Naturally, Microsoft objected to both rulings.
Like the NADECO exiles of old, Adenuga can only pray that the Abuja warriors (OBJ and Atiku) bury the hatchet – a remote possibility now – to enable him return home and continue his normal life. God save the P.O.Ws (prisoners of war).
As the world awaits the outcome of Microsoft’s objection, the political undertone of this potentially explosive international legal slugfest will certainly become audible soon. Microsoft, owned by American Bill Gates, is being challenged by competitors on European soil.
True, America may be signatory to relevant international info tech protocols which make its corporate citizen, Microsoft, liable. But notwithstanding, it would be entirely surprising if the dominant mood back in the States would be that of a lynch mob, due primarily to the spirit of nationalism.

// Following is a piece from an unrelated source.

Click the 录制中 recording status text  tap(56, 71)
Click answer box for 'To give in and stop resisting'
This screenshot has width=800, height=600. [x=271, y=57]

Now, contrast that with the spectacle witnessed in Lagos on the night of July 8, 2006 when business mogul, Otunba Mike Adenuga, was seized from his residence by a team of gunmen who practically broke down his home walls in a mafia-like operation.
When the news broke on Monday, many feared the worst had happened. Until the Economic and Financial Crimes Commission (EFCC) issued a statement claiming responsibility, followed with another disclosure on Thursday that the Globacom boss is still innocent after all; that no felony had been established against him yet.
From the latest seven-point release, perhaps the only fresh angle the anti-graft body gave is that the investigation of the business mogul has an “international dimension”.
To be sure, I am one of those who subscribe to EFFC’s puritan philosophy to reclaim the nation’s lost moral territory, setting a new creed in corporate conduct. But as one had observed on this platform countless times in the past, for EFCC, the big challenge remains the ability to enforce moral order without creating an atmosphere that, in turn, stifles or weakens the very basis of society itself: the loss of human dignity by individuals.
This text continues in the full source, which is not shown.